According to the GTU President, members of the Union are satisfied that each year, the union’s accounts are audited by an external auditor, and the report is submitted to the General Council as well as at the Union’s Conference.
Meanwhile, as the strike entered its second week, Lyte said there has been no word from the Government on engaging the union.
“No. absolutely no one has reached out to us. We have been saying all along, we are ready to speak, we are ready to talk,” he said, noting that the industrial action will continue until Government heeds to the cries of teachers.
On the picket line today, teachers vowed to remain resolute in their strike action until their demands for better salaries are met.
Headmaster of Arau Primary School, Robinson George, said he traveled from the Region Seven community to support the GTU and his fellow teachers.
“We have a lot of challenges, especially, in the interior, one is the cost of living. The cost of living is very high. And, the salary that we are getting there, the difference between the coastland and the hinterland, it is very challenging, the money that you are getting is not enough”, George said.
He explained that prior to his placement at Arau Primary, he was assigned to the Eteringbang Primary School, and the conditions were less than desirable at that school. He said there are real challenges being faced by teachers.
“Recently, I was working at Eteringbang Primary – there are real challenges in there. One was transportation to go there. It takes two days from Eteringbang to Bartica. I am really from Waramadong but I was assigned in there. So, I spent time in there and it was very challenging. They have housing for teachers, with no furniture; they have a stove, no gas cylinder; and water, there is no clean water that you can get access to except for the rain water,” he explained.
Another Teacher, Minty Fredericks, told News Source that teachers can no longer be patient, as he shut down a call by President Irfaan Ali to be patient with the Government.
“That’s not a reasonable request. We have been patient all the time; we have given them all the opportunities to do what they had to do, and we are still waiting. Ah mean, how long are we going to wait? Next year is elections, nobody knows the outcome of elections. They have passed a budget of over one trillion dollars, and we are still waiting, there is nothing there for us. So, what more are we waiting for?” Sir Fredericks reasoned.
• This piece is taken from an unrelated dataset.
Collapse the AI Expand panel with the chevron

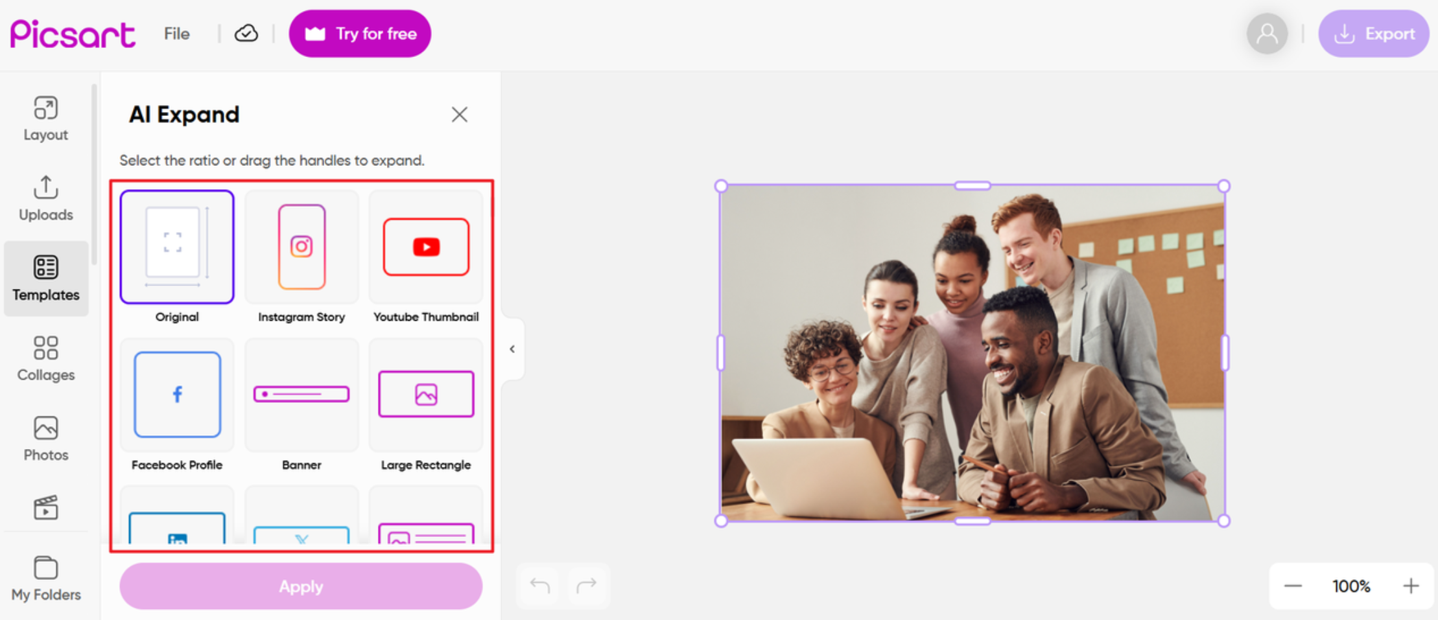coord(512,349)
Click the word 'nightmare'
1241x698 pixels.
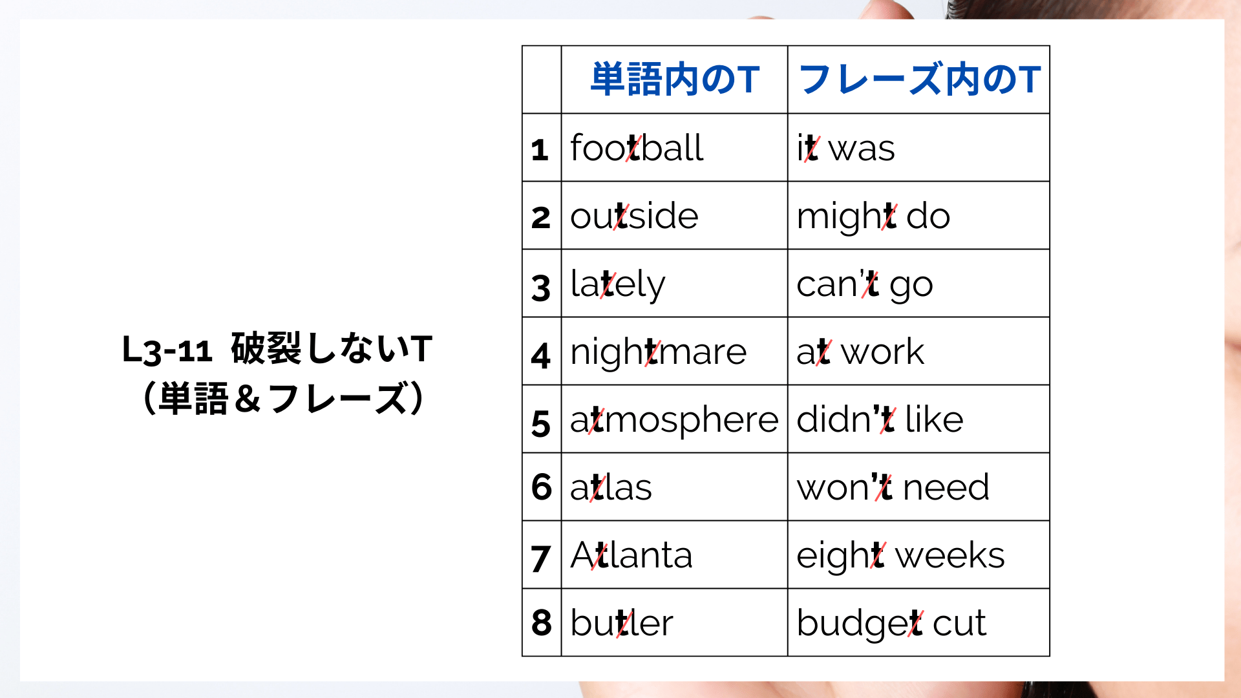tap(658, 354)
The teacher said as a family man, he is living from pay cheque to pay cheque, adding that teachers cannot survive on their current salaries.
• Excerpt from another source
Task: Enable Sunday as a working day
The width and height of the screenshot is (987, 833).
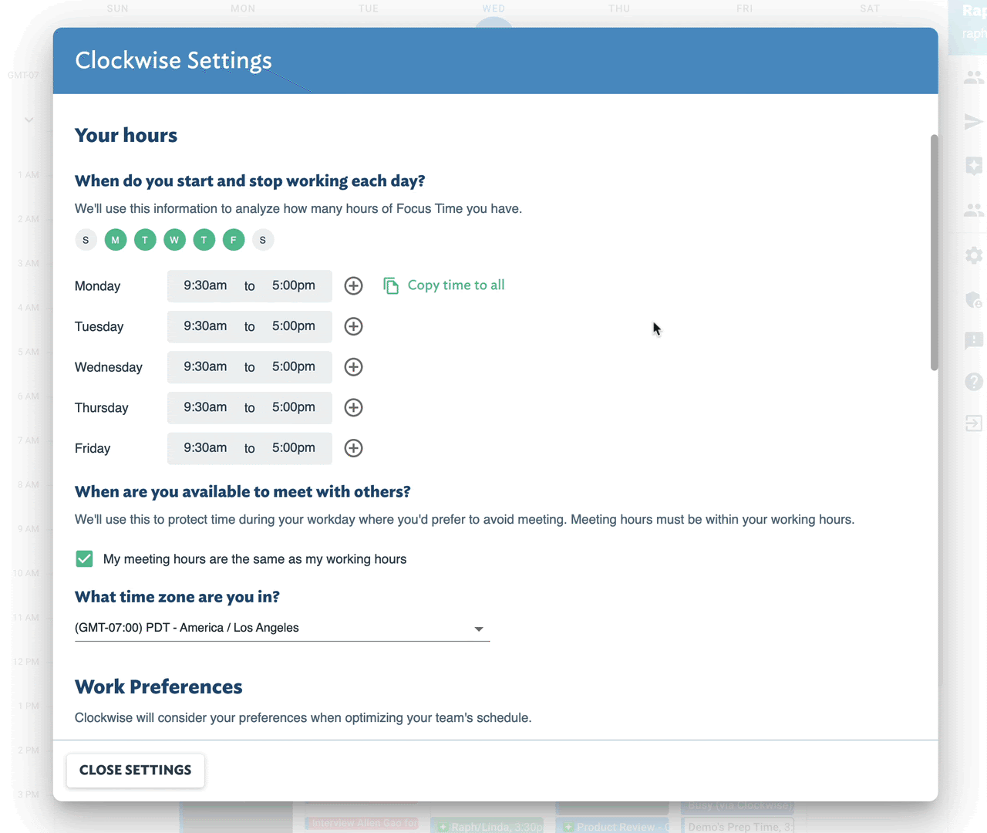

Teacher Stephan Josiah, said teachers are disappointed in the Administration and the handling of the industrial action.
“We are disappointed in the President, we are disappointed in the Prime Minister, we are disappointed in the Minister of Education for not listening to the cries of teachers. Look, it is time, it is time. Teachers are not satisfied, you have to come and talk to the teachers, and sort out what’s going on. You need to hear both sides. Teachers are not satisfied, and all the reasons are clear,” Sir Josiah said.
Former Prime Minister and former Mayor of Georgetown Hamilton Green and his wife, stood in solidarity with the teachers on Brickdam today.
Dr. Jennifer Basdeo-Green said Guyana is in a better position to support its teachers and public servants and that support is needed now.
“We have the money, it is just a matter of putting the resources, where they need to be put. Because I am sure, we don’t want 10 years down the road, we have a set of uneducated people, who are unable to benefit from what this country has to offer. And it is education that is going to do it, we talk about it all the time. Education is the way forward but how are we going to have education if we don’t have teachers teaching? How can you teach properly if you are not properly compensated?” she reasoned.
The Government maintains that the the strike action illegal, and has since taken steps through the Ministries of Education and Local Government to cut the salaries of teachers on strike.